### Entries supplied
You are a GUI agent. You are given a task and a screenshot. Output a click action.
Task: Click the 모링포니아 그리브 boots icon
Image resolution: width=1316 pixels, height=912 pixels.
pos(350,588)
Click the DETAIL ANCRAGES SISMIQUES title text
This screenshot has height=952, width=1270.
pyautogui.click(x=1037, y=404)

### How to complete this task
Output the complete data verbatim.

### Task solution
You are a GUI agent. You are given a task and a screenshot. Output a click action.
Task: Click the 모링포니아 그리브 boots icon
Image resolution: width=1316 pixels, height=912 pixels.
pos(350,588)
Click the DETAIL ANCRAGES SISMIQUES title text
This screenshot has height=952, width=1270.
pyautogui.click(x=1037, y=404)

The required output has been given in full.